Most of those commissioners are now gone. Two who remain and are members of the investigative panel Athens attorney Edward Tolley, the current chairman and Gov. Nathan Deal's appointee, and Richard Hyde, the JQC's former investigator, Richard Hyde and a Ralston appointee both recused once the new panel took up the Weaver complaints this summer.

Contending that she was a crime victim, Weaver initiated a criminal investigation of publisher Mark Thomason and attorney Russell Stookey over Thomason's efforts to obtain bank records associated with Weaver's county-funded judicial operating budget. The charges derived from a civil subpoena drawn up by Stookey and served by Thomason in a civil suit involving Thomason and a court reporter and a separate opens records request Thomason made to at least one of three county commissions in Weaver's judicial circuit.

Weaver has publicly acknowledged that she also conducted her own investigation in tandem with one conducted by the staff of the circuit district attorney, the judge's former law clerk. After Thomason and Stookey were arrested, prompting a firestorm of reaction by national media organizations and First Amendment lawyers, the indictments were dismissed two weeks later at Weaver's request.

Thomason, Stookey and the Georgia Chapter of the Society for Professional Journalists (backed by other news organizations) all filed ethics complaints, challenging Weaver's alleged intervention in her pursuit of the indictments a violation the state Code of Judicial Conduct.

So did Fannin County attorney Lynn Doss, who had responded to one of Thomason's public record requests. Weaver and her two fellow superior court judges announced they were recusing from every one of Doss' cases in the three-county circuit

The five members of the JQC investigative panel who dismissed the complaints against Weaver as "meritless" and "nothing more than a thinly veiled attempt" to harm included:

James Balli of Marietta's Sams, Larkin, Huff & Balli, Ralston's personal lawyer. Ralston is a Blue Ridge attorney who practices law in Weaver's circuit.

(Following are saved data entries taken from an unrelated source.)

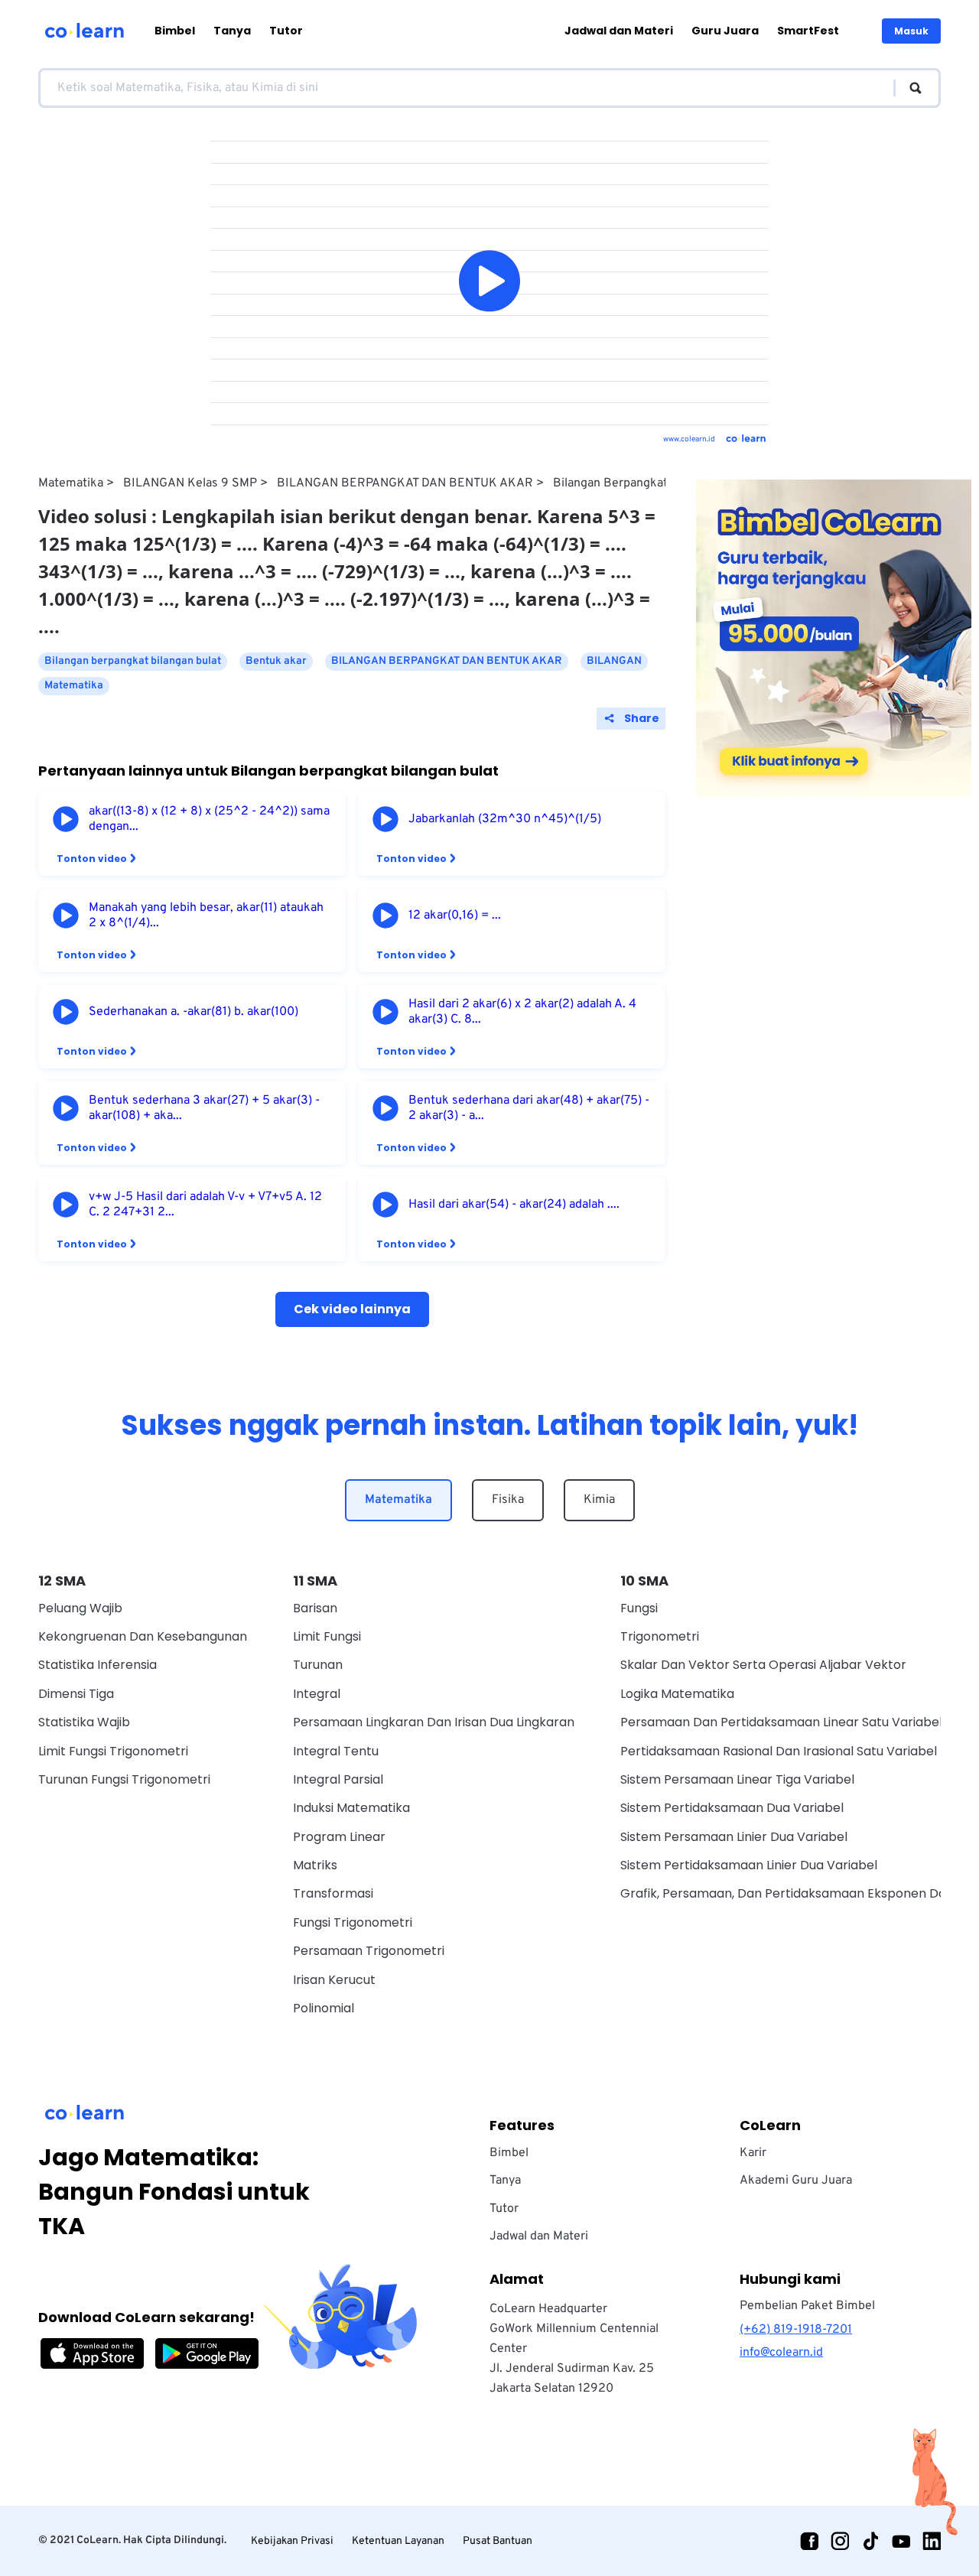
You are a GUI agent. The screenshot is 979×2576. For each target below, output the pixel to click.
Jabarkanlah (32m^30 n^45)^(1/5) (504, 819)
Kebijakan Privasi (292, 2541)
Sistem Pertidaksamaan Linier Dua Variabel (748, 1865)
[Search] (908, 88)
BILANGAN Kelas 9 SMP (190, 483)
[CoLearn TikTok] (870, 2541)
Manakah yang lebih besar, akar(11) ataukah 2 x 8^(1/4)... (206, 915)
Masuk (911, 30)
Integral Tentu (336, 1751)
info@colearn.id (781, 2352)
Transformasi (333, 1893)
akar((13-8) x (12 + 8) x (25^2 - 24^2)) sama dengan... (209, 819)
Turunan (318, 1664)
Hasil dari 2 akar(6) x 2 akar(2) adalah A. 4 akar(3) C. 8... (522, 1012)
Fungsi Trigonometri (352, 1922)
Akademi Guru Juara (796, 2180)
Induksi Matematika (351, 1808)
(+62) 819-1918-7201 (796, 2329)
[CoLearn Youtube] (901, 2541)
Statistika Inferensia (97, 1664)
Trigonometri (659, 1636)
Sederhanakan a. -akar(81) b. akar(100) (193, 1012)
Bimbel (174, 30)
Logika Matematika (677, 1694)
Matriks (315, 1865)
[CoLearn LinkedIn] (931, 2541)
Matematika (70, 483)
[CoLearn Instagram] (840, 2541)
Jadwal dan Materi (618, 30)
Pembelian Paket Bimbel (807, 2306)
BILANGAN (614, 661)
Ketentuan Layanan (398, 2541)
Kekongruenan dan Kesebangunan (142, 1636)
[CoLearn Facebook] (809, 2541)
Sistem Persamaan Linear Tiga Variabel (737, 1779)
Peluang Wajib (80, 1608)
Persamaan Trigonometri (368, 1951)
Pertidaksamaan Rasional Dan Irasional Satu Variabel (778, 1751)
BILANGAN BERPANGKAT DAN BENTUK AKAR (405, 483)
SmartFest (808, 30)
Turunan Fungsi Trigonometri (124, 1779)
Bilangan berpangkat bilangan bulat (651, 483)
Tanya (232, 30)
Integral (316, 1694)
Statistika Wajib (84, 1722)
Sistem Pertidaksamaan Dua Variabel (732, 1808)
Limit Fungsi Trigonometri (113, 1751)
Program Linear (339, 1837)
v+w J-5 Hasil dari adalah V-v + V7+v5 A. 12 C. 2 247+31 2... (205, 1204)
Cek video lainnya (352, 1309)
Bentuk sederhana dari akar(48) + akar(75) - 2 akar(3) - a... (528, 1108)
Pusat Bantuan (497, 2541)
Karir (753, 2153)
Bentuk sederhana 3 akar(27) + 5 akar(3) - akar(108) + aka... (204, 1108)
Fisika (508, 1500)
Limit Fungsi (327, 1636)
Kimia (599, 1500)
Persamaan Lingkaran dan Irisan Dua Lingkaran (433, 1722)
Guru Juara (725, 30)
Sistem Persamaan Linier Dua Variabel (733, 1837)
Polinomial (323, 2008)
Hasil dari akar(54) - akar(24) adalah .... (514, 1204)
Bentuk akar (276, 661)
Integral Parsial (338, 1779)
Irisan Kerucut (334, 1980)
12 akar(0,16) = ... (454, 915)
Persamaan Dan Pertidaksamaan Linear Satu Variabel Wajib (799, 1722)
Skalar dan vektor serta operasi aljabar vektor (763, 1664)
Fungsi (639, 1608)
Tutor (286, 30)
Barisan (315, 1608)
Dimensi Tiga (76, 1694)
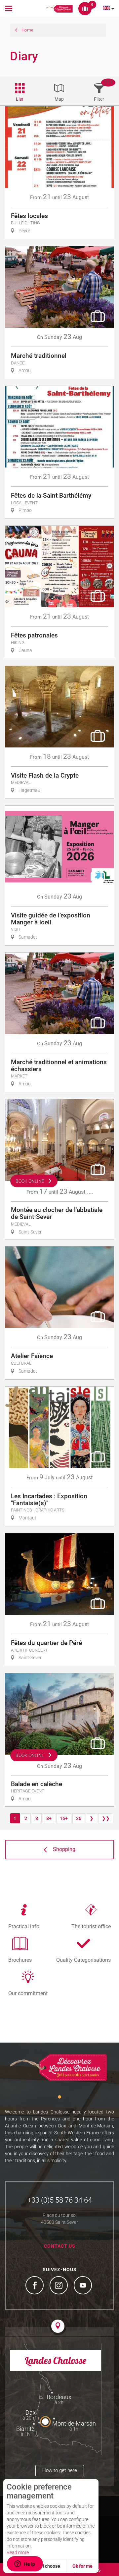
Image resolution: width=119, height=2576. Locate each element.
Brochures (20, 1960)
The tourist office (91, 1926)
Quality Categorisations (83, 1960)
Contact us (59, 2246)
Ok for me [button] (82, 2566)
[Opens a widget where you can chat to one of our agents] (25, 2564)
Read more (18, 2552)
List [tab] (19, 99)
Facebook (35, 2286)
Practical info (23, 1926)
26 (78, 1818)
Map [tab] (59, 99)
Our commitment (28, 1993)
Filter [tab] (99, 99)
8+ (49, 1818)
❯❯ (106, 1818)
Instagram (59, 2286)
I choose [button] (51, 2566)
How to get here (59, 2470)
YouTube (84, 2286)
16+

For more than two years, Balli defended Ralston in an ethics investigation by the State Bar of Georgia that ended last June when the bar reprimanded the speaker. A former client had accused Ralston of abandoning his case and improperly using funds from his law firm trust account. The civil case that served as the basis of the complaint had been assigned to Weaver who had allowed it to languish in her court from 2009 to 2013 before Ralston's client hired another lawyer to represent him.

The same day the bar reprimanded Ralston, he appointed Balli to the JQC, ignoring two lists and a total of 25 attorneys across the state that the bar had recommended as potential nominees to the new JQC in accordance with a new state law.

Louisa Abbot, a Chatham County Superior Court Judge since 2000 and, like Weaver, a former president of the state Council of Superior Court Judges who served with Weaver on the council's executive committee.

Following her appointment by the Supreme Court of Georgia last June, Abbot told the Savannah Morning News that the new commission intended "to guarantee prompt and appropriate action for those who have questions or complaints about individual judges." But Abbot also said the new commission would "take measures" to protect Georgia judges "from unfounded accusations and destructive campaigns when they have acted in accordance with the law and the canons of judicial ethics."

Abbot chaired the investigative panel's Weaver inquiry, said JQC director Ben Easterlin, a former JQC commissioner who also served as its chair.

DeKalb County State Court Judge Stacey Hydrick, a former Richmond County prosecutor in Augusta and a former assistant state attorney general.

Valdosta attorney Pope Langdale, past president of the Georgia Trial Lawyers Association and an attorney with personal injury boutique, Langdale Vallotten. Langdale was appointed to the JQC by Lt. Gov. Casey Cagle.

Macon commercial builder Warren Selby, whom Cagle named to a Bibb County leadership committee supporting the lieutenant governor's current campaign for governor.